I am never a fan of being the bearer of dramatic bad news - "this industry is dead!", "that standard is dead!", "why are you doing it that way, that is so 2001!".  Processes, industries and technologies appear, evolve and sometimes disappear at their own natural flow.  If a particular problem and the numerous solutions are under discussion, it probably means at some point, those solutions seemed viable.  Hindsight is a wonderful thing.  With respect to identity and access management, I have seen the area evolve quite rapidly in the last 10 years, pretty much the same way as the database market, the antivirus market, the business intelligence market, the GRC market and so on.  They have all changed.  Whether for the better or worse, is open for discussion, but in my opinion that is an irrelevant discussion, as that is the market which exists today.  You either respond to it, or remove yourself from it.



Like most middleware based sectors, identity and access management has become a complex, highly optimized monster.  Tools on top of tools, to help you get the most out of tools you purchased long ago and sit at the bottom of the stack.  Projects are long and complex.  Milestones blurred.  Stakeholders come from different spectrums of the organisation, with differing goals and drivers.  Vendors have consolidated and glued together complex suites of legacy solutions, built on different frameworks and with different goals in mind.  The end result?  A confused customer and a raft of splinter point products that claim to offer speed and cost improvements to existing 'legacy' solutions.


The Modern Enterprise

I blogged recently about the so called 'modern' enterprise, and how it has evolved to include facets from the mobile, social and outsourced worlds.  Organisations have faced tremendous issues since 2008 when it comes to profitability, with shrinking markets, lower revenues and more stringent internal cost savings.  All of which, have placed pressure on identifying new and more effective revenue streams, either from developing new products faster, or by extracting more revenue from existing customers, by leveraging company brand and building better, more online focused relationships.  All of these avenues of change, rely heavily on identity management.  Firstly, by allowing things like online client registration to occur rapidly and seamlessly, right through to allowing new approaches such as mobile and cloud to be integrated into a single revenue focused platform.
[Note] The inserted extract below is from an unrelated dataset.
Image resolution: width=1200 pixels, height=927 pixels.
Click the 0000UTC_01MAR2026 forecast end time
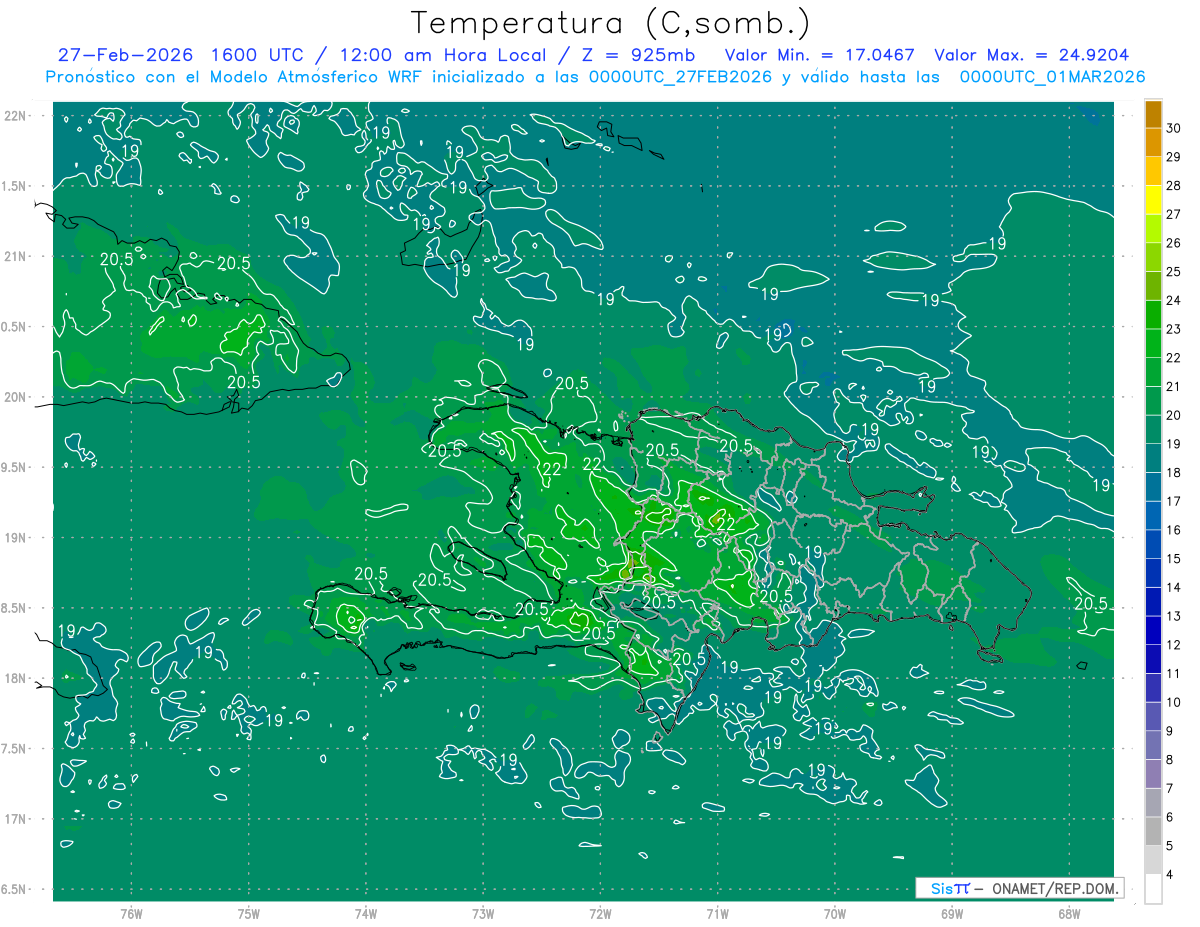click(x=1052, y=77)
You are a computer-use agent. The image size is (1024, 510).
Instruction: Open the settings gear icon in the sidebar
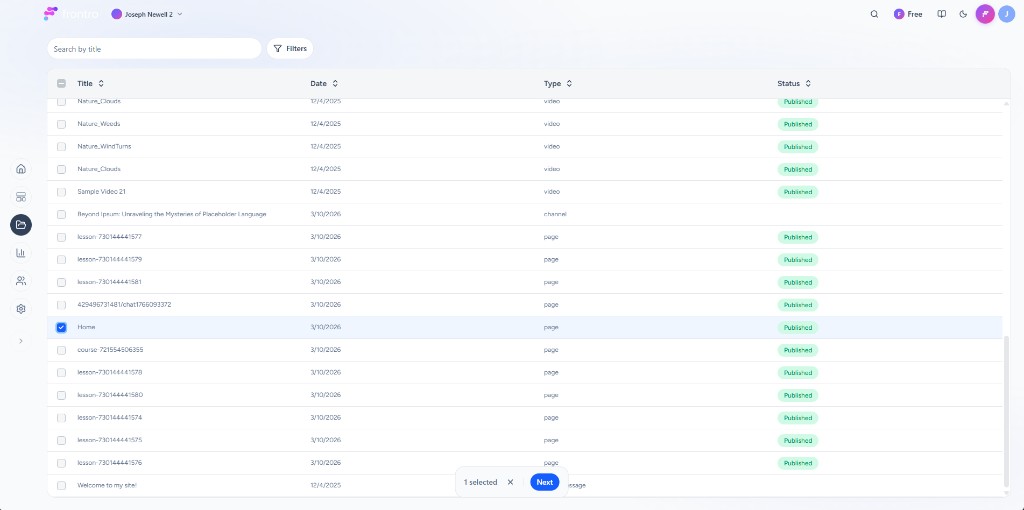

The long and winding identity road - image taken by Simon Moffatt, New South Wales, AU. 2011
Gone are the days when identity management was simply focused on managing employee access to the corporate directory and email server.  Organisations are now borderless, with a continually connected workforce.  That workforce is also not simply focused on employees either.  The modern enterprise workforce, will contain contractors, freelancer and even consumers themselves.  Bloggers, reviewers, supporters, promoters, content sharers and affiliates, whilst not on the company payroll, help drive revenue through messaging and interaction.  If a platform exists where their identity can be harnessed, a new more agile go to market approach can be developed.


Scale, Agility and Engagement

But what does this all mean practically?  New widgets, more sprockets and full steam ahead on the agitator!  Well not quite.  It does require a new approach.  Not a revolution but evolution.  Modernity in all levels, seems to mean big.  Big data.  Big pipes.  Big data centres.  Scale is a fundamental component of modern identity.  Scale, too can come in many different flavours.  Numbers yes.  Can you accommodate a million client registrations?  What about the process, flows and user interfaces that will be needed to manage such scale?  Modularity is key here.  A rigid, prescribed system will result in a rigid and prescribed service.  Flexibility and a loosely decoupled approach will allow system and user interface integration in a much more reusable way.  Languages, frameworks and standards are now much less about vendor sponsorship and much more about usability and longevity.  Modern identity is really about improving engagement, not just at the individual level, but also at the object and device level.  Improved engagement will result in better relationships and ultimately more informed decision making.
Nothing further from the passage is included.